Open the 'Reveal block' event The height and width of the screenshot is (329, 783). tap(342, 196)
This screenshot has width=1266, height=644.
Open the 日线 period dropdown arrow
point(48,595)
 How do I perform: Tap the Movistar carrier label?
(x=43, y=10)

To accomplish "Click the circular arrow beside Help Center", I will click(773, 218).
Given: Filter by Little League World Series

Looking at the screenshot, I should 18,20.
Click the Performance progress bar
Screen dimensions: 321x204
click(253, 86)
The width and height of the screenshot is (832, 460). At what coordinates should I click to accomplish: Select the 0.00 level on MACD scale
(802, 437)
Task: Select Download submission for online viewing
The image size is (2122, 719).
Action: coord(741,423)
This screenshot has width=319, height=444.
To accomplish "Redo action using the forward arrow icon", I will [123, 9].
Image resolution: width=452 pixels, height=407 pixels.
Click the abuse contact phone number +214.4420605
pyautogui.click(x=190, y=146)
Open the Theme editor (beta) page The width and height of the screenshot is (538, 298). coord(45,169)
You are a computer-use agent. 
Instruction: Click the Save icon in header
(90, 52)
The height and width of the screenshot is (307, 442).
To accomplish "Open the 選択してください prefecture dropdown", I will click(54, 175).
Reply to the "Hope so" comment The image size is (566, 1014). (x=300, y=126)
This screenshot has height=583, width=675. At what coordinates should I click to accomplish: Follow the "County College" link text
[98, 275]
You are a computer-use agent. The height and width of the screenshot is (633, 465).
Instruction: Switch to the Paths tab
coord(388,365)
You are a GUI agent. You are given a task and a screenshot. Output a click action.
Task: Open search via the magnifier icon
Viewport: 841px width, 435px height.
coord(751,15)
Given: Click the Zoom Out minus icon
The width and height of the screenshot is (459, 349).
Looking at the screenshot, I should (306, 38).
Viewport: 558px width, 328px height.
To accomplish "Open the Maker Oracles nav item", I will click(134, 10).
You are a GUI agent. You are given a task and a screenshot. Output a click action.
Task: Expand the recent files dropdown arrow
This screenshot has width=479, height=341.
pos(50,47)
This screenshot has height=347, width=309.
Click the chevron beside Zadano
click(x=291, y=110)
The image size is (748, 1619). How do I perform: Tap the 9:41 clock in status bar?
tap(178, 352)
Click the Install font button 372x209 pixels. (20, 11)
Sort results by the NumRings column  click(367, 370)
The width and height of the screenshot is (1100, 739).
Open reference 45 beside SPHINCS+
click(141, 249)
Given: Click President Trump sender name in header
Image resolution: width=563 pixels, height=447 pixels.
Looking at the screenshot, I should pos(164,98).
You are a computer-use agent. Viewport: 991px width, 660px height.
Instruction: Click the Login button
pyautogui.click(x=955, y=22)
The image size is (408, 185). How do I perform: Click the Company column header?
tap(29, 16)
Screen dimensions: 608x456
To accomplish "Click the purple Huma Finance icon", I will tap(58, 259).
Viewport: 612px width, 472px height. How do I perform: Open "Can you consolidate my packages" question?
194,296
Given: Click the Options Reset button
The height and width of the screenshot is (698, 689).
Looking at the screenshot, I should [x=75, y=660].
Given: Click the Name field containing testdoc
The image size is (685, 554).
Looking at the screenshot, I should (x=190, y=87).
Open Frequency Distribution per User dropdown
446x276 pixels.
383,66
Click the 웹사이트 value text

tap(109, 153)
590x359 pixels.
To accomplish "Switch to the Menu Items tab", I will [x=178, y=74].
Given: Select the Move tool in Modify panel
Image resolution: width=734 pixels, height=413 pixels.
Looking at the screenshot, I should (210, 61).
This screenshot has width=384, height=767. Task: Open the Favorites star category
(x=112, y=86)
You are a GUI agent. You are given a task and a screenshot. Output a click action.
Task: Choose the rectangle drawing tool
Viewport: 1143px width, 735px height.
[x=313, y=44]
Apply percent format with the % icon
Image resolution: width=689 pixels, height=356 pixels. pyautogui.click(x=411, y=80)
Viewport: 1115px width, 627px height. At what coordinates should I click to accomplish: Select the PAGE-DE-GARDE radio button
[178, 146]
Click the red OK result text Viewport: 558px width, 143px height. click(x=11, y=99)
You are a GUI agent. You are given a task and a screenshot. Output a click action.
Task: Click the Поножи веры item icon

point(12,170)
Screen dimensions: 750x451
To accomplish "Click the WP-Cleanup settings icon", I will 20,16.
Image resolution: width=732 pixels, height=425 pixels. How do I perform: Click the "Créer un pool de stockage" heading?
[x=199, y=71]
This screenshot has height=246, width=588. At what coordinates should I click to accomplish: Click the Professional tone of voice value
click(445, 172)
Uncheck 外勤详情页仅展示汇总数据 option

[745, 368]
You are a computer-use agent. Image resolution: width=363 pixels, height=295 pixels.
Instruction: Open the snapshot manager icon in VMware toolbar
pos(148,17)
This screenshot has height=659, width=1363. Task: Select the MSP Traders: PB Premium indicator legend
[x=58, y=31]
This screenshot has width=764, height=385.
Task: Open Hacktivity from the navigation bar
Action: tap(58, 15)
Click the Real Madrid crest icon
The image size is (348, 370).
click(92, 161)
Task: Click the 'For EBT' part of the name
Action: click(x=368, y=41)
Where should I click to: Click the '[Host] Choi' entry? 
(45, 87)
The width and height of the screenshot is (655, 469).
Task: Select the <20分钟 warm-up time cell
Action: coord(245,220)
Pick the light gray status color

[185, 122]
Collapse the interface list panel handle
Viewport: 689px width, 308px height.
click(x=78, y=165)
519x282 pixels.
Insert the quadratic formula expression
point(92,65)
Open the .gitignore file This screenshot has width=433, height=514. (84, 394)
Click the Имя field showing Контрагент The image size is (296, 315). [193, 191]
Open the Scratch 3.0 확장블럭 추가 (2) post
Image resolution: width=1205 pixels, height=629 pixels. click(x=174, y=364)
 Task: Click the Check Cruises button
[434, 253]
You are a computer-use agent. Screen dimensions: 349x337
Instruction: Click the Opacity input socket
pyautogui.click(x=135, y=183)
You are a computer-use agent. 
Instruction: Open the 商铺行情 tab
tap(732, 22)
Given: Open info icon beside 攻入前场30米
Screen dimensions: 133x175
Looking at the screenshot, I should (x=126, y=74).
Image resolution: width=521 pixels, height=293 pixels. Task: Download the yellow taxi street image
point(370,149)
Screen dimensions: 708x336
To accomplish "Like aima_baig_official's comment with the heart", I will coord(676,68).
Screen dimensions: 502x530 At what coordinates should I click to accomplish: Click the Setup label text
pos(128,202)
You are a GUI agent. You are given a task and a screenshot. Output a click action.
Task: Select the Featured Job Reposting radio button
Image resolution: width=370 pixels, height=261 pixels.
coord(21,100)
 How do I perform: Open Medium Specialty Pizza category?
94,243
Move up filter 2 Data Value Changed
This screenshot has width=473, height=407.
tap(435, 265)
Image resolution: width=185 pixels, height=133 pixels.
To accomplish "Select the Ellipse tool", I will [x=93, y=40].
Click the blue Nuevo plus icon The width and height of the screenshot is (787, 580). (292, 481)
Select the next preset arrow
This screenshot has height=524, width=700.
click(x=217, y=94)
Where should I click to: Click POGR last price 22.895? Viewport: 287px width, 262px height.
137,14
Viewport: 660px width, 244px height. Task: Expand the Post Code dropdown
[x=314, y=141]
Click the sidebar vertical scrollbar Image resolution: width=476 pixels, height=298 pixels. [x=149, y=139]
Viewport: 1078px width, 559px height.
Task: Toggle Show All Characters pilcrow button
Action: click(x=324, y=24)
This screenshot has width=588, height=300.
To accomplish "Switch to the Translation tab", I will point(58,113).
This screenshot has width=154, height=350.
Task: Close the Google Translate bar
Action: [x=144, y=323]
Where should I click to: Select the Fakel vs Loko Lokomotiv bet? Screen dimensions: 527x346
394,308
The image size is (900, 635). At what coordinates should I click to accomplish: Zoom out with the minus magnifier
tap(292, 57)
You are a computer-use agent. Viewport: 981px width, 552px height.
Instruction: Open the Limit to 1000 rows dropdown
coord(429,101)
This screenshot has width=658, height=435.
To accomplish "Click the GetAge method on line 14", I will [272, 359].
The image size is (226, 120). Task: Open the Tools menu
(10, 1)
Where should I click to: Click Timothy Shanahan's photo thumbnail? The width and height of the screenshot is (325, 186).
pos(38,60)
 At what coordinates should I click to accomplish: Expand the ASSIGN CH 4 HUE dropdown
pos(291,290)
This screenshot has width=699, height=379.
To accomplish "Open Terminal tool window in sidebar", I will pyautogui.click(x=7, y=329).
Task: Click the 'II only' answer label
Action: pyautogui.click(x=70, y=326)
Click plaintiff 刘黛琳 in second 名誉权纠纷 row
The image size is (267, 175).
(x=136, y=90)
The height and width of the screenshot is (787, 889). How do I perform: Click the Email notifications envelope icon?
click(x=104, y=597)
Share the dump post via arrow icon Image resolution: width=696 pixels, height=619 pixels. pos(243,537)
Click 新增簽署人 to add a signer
-*-*-
# YOUR TASK
Find the line with "Task: Open search via the magnifier icon" in the entries above. Retype it and each line after it, exactly, through the line with "Viewport: 558px width, 328px height.", and stop there.

# RESPONSE TO THE TASK
Task: Open search via the magnifier icon
Viewport: 841px width, 435px height.
coord(751,15)
Given: Click the Zoom Out minus icon
The width and height of the screenshot is (459, 349).
Looking at the screenshot, I should (306, 38).
Viewport: 558px width, 328px height.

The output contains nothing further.